Exercise goal – Please reproduce all the items below word for word, leaving the pictures out.

Records shown –
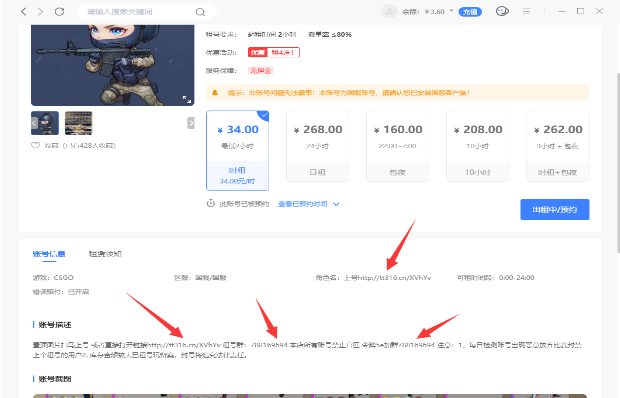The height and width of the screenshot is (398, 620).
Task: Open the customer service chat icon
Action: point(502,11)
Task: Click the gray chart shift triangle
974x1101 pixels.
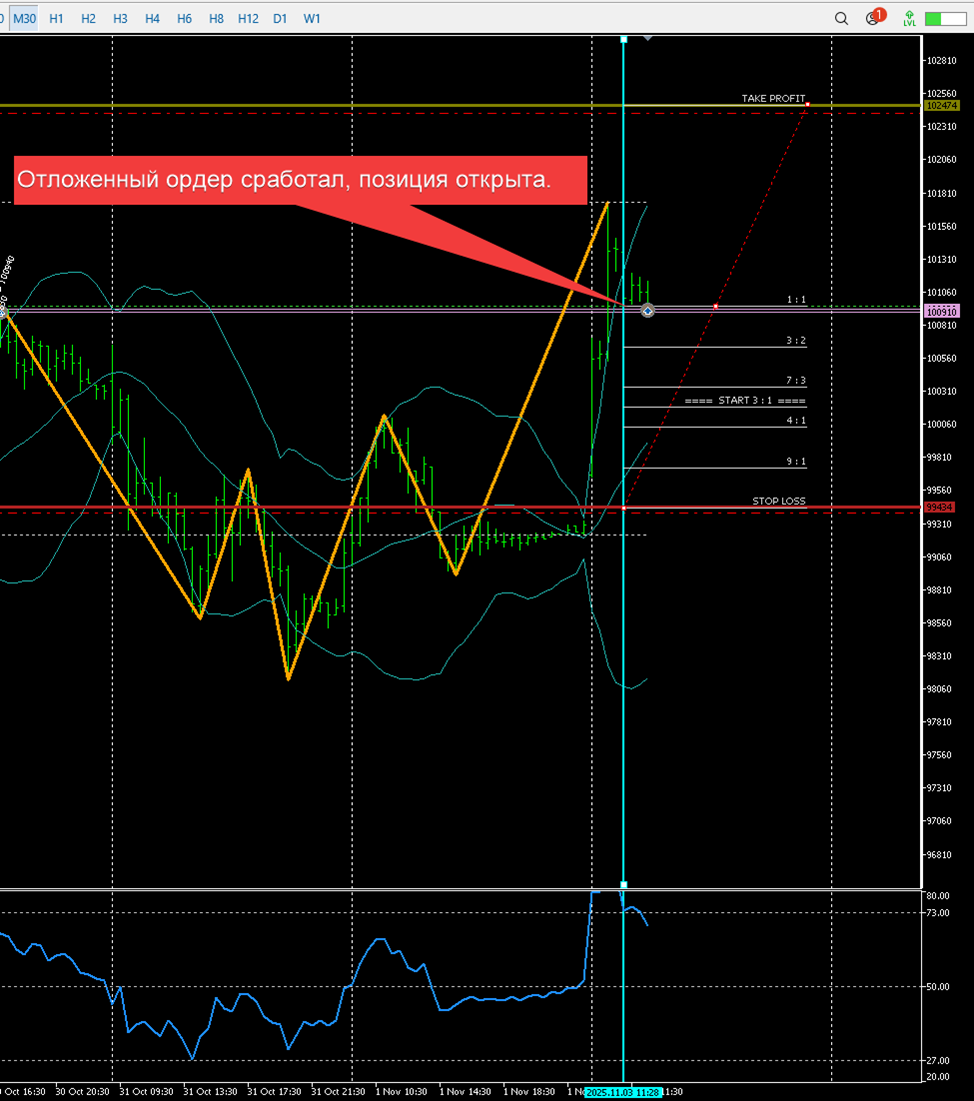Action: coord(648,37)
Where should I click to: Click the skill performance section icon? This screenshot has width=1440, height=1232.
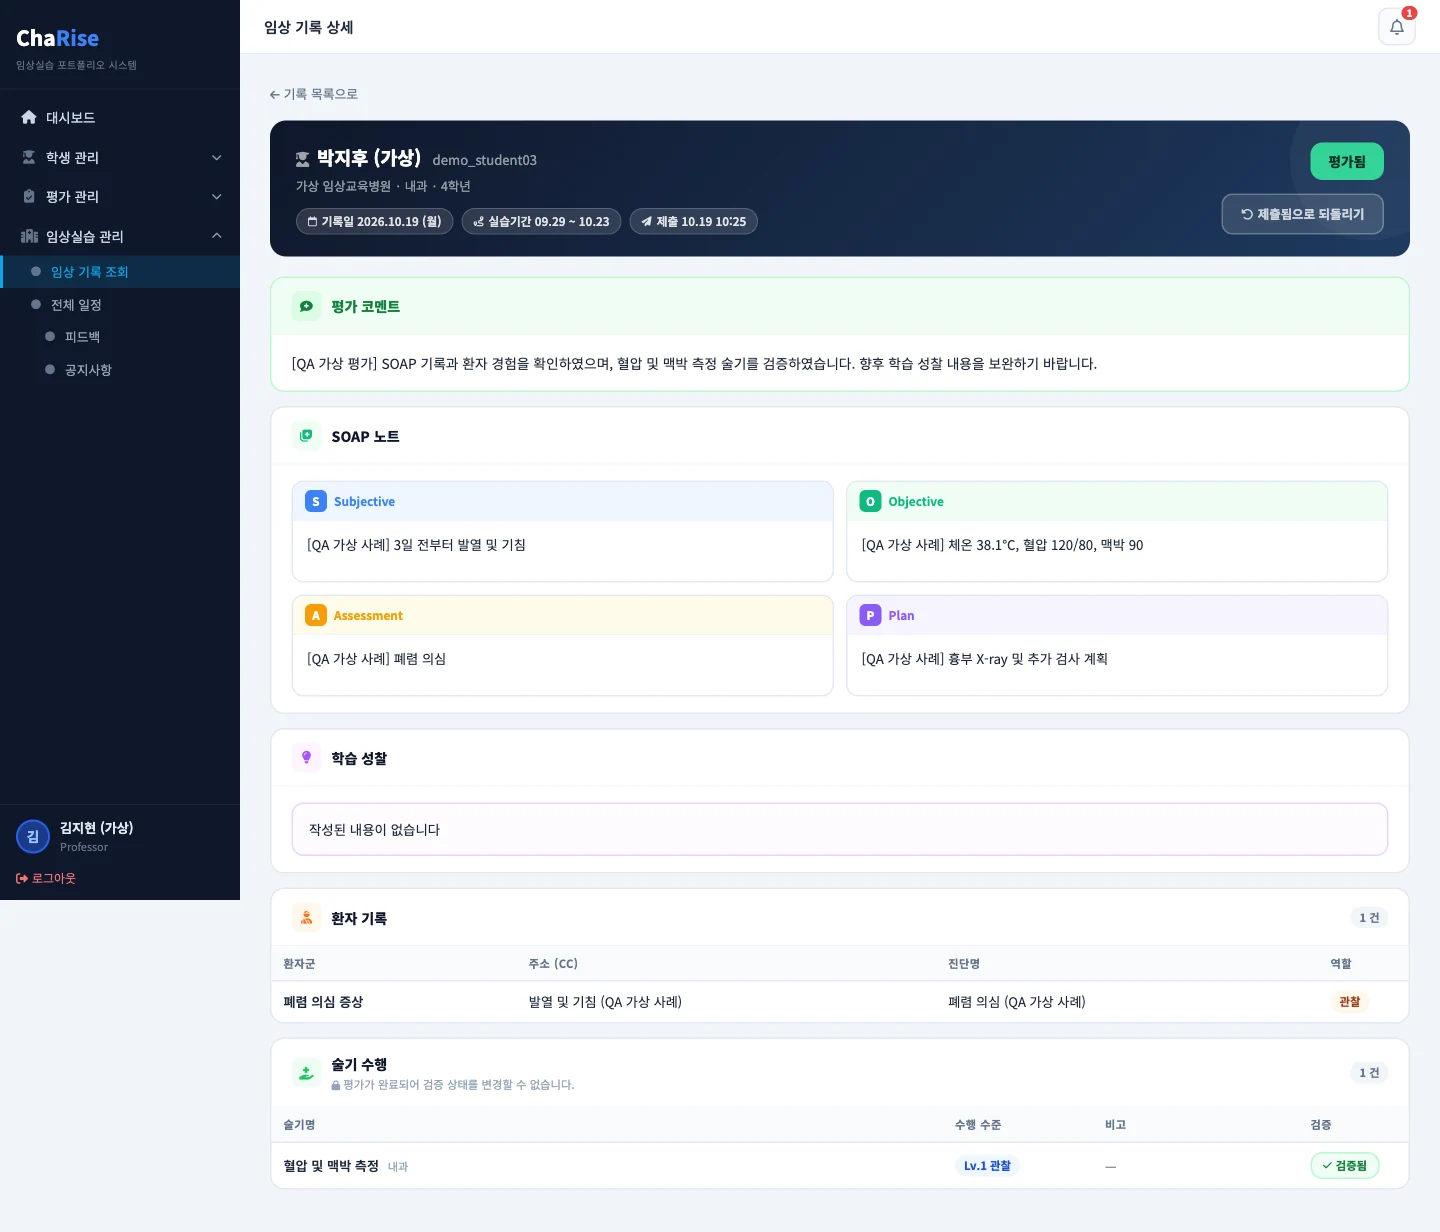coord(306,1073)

Exercise answer –
The height and width of the screenshot is (398, 620).
Task: Open the customer service chat icon
Action: point(502,11)
Task: Click the gray chart shift triangle
974x1101 pixels.
Action: coord(648,37)
Where should I click to: Click the skill performance section icon? This screenshot has width=1440, height=1232.
coord(306,1073)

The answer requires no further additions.